- Dates active: 2012–present
- Allegiance: Iran (IRGC)
- Active regions: Bahrain
- Ideology: Shia Islamism Khomeinism Anti-Sunnism Sectarianism Anti-West
- Part of: Islamic Resistance in Bahrain Axis of Resistance
- Wars: Iran–Israel proxy conflict Shia insurgency in Bahrain Gaza war Middle Eastern crisis (2023–present)

= Al-Ashtar Brigades =

Shiite militant group

The al-Ashtar Brigades (Saraya al-Ashtar, named after Malik al-Ashtar), or AAB for short, is the paramilitary branch of the Islamic Resistance in Bahrain, a Shia Islamist militant group designated as a terrorist organization by the governments of Bahrain, Egypt, Saudi Arabia, United Arab Emirates, United States, United Kingdom, and Canada.

==Terrorist designation==

| Country | Date | Ref |
| United Kingdom | 22 December 2014 |  |
| Bahrain | June 2017 |  |
| Egypt | June 2017 |  |
| Saudi Arabia | June 2017 |  |
| United Arab Emirates | June 2017 |  |
| United States | July 2018 |  |
| Canada | 2019 |  |

In June 2017, the al-Ashtar Brigades was designated as a terrorist organization by Bahrain, Egypt, the UAE and Saudi Arabia. The United States Department of State has designated the group as a terrorist organization, as of July 2018. Canada classified the Brigades as a terrorist organization in 2019.

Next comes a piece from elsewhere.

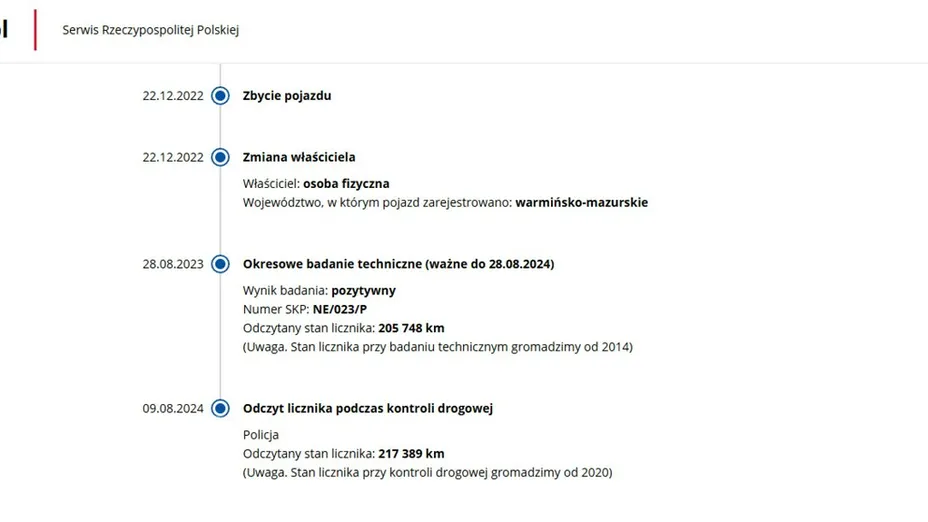Click the 205 748 km odometer reading
Image resolution: width=928 pixels, height=522 pixels.
tap(411, 328)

In March 2024, the U. S. Department of State designated the organization as a terrorist organization, stating that the group wants to destabilize and threaten the security of Bahrain.

==Ideology==

The al-Ashtar Brigades has stated that it is loyal to the government of Iran, and has adopted branding consistent with the Iranian Revolutionary Guard Corps. The name "al-Ashtar" refers to Malik al-Ashtar, a figure revered within Shia Islam but believed by Sunni Muslims to have been involved in Othman's assassination. According to sources, this reflects the group's sectarian nature.

==Attacks==
The group is suspected of over 20 attacks in Bahrain, primarily targeting police and security forces.

The first attack of the group was on May 29 of 2013, when a remote-controlled explosive device which blasts near police officers that they were removing a barricades in the village of Bani Jamra, Northern Governorate. The attack wounds at least seven officers. The authorities raised alarm bells over this attack, arresting ten militants the next day. On July 17, a car bomb blasts Shaikh Eisa Bin Salman Mosque in Riffa, Southern Governorate. The attack only left material damage. On the next month, a car bomb detonated in front a recreational area in Budaiya, Northern Governorate.

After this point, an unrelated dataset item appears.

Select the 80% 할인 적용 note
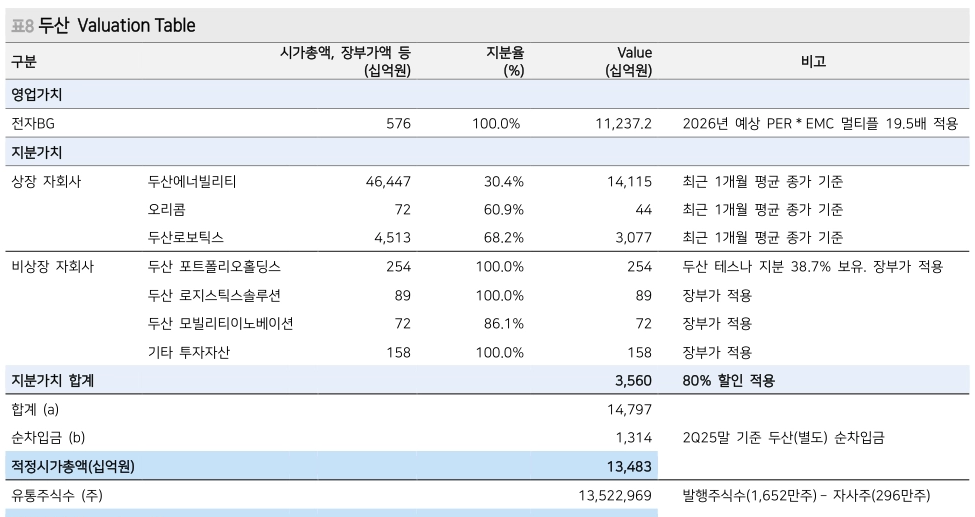 (x=728, y=380)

The group was designated a terrorist organization by Bahrain after the 2014 Daih bombing. Months later, on December 8, an improvised device blasts in Dumistan, Northern Governorate, killed a police officer. In the next day, an improvised device blasts in Karzakan, Northern governorate, killing a civilian and wounding other.

On January 31, 2015, a bomb blasts near a police patrol in Muqsha, wounding two officers. Two months later, the group claimed an attack in the settlement of Karrana, Northern Governorate, which left two officers wounded.

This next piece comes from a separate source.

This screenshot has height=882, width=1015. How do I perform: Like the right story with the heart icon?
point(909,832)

On January 14, 2017, after a pause of a year, members of Al-Ashtar Brigades attacked an officer in the village of Bani Jamra. The attack happens when authorities announces the execution of three militants. On January 29, an off duty security officer was killed by an AAB attack in Manama.

On May 2, 2024, the organization claimed to have launched a drone targeting the Israeli city of Eilat on April 27, targeting the headquarters of the company Trucknet "in support of the Palestinian cause and our resisting people in Gaza," during the Gaza war.